読む文章:
---------------

Culture

2015/03/12
ヘッドフォンの思い出

学生の頃から、外へ出るときは大体ヘッドフォンをしている。
それはまぎれもなく、Madlibというアンダーグラウンドヒップホップ界のレジェンドの影響だ。

トラックメーカー、ラッパー、プロデューサー、プレイヤーとなんでもござれのMr Hip Hopper。

トップディガーで知られる彼は、ほぼ間違いなく世界で一番音楽を聞いている。

彼のShade of BlueというアルバムのCDジャケットの中に、新幹線の車内でポータブルレコードプレイヤーを

膝の上に乗せて音を聴いている1枚がある。

 

か、かっこよすぎる…。

 

当時BBOYだった僕は即同じヘッドフォンを買うことにした。

 

SonyのMDR-Z700DJ

 

値段も使用も天下一品。

ベースのブリブリ感と操作感の良さ、スマートなデザイン、どれをとっても僕のなかで満点のヘッドフォンだった。

最初に買った2台は確かタイ製で、3代目は中国製だった気がする。

中国製はタイ製よりも音の迫力がない気がしたのは気のせいだろうか。

買い替え時は、イヤーパッドの劣化か、プラスチックの可動部の接着がはがれ始めたときで、

学生の頃はダクトテープで補修してまで使っていた。

今思い返すと恥ずかしくなる。

でも、それくらい愛着の湧いていたヘッドフォンだった。

なので、さて4代目と思ったときに廃盤を知ったのはショックだった。

---------------

課題のねらい: 上のヘッドフォンの思い出の文章のうち、「それはまぎれもなく、Madl」から「膝の上に乗せて音を聴いている1枚がある。」までを、最初と最後の部分も含めて一字も変えずに書き写してください。

データ欄:
---------------

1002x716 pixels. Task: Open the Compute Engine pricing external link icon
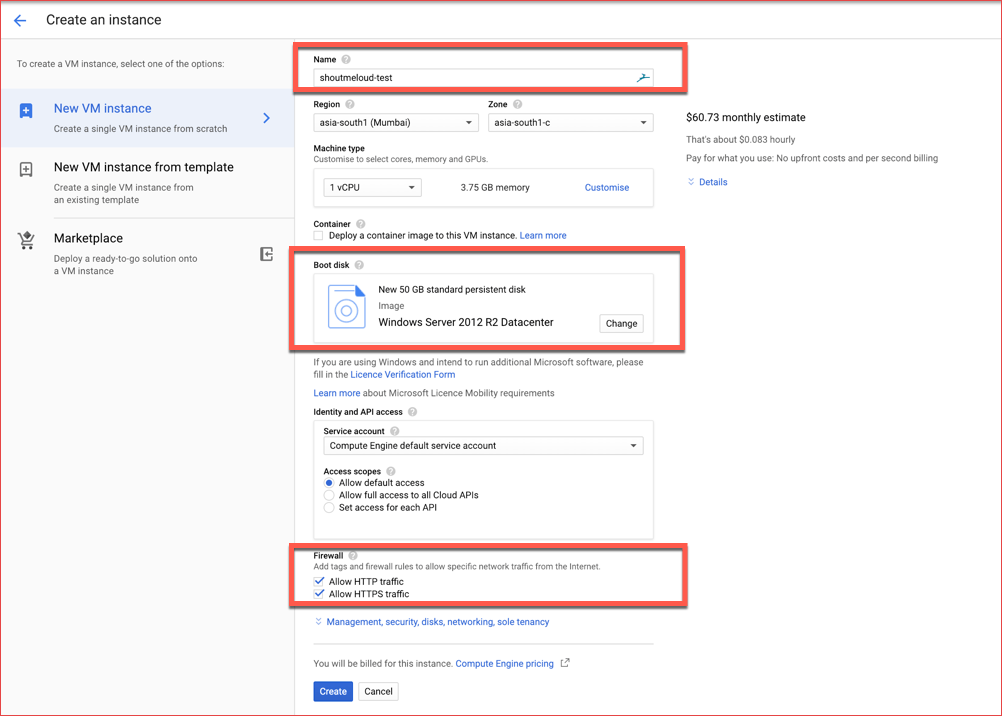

---------------

回答:
それはまぎれもなく、Madlibというアンダーグラウンドヒップホップ界のレジェンドの影響だ。

トラックメーカー、ラッパー、プロデューサー、プレイヤーとなんでもござれのMr Hip Hopper。

トップディガーで知られる彼は、ほぼ間違いなく世界で一番音楽を聞いている。

彼のShade of BlueというアルバムのCDジャケットの中に、新幹線の車内でポータブルレコードプレイヤーを

膝の上に乗せて音を聴いている1枚がある。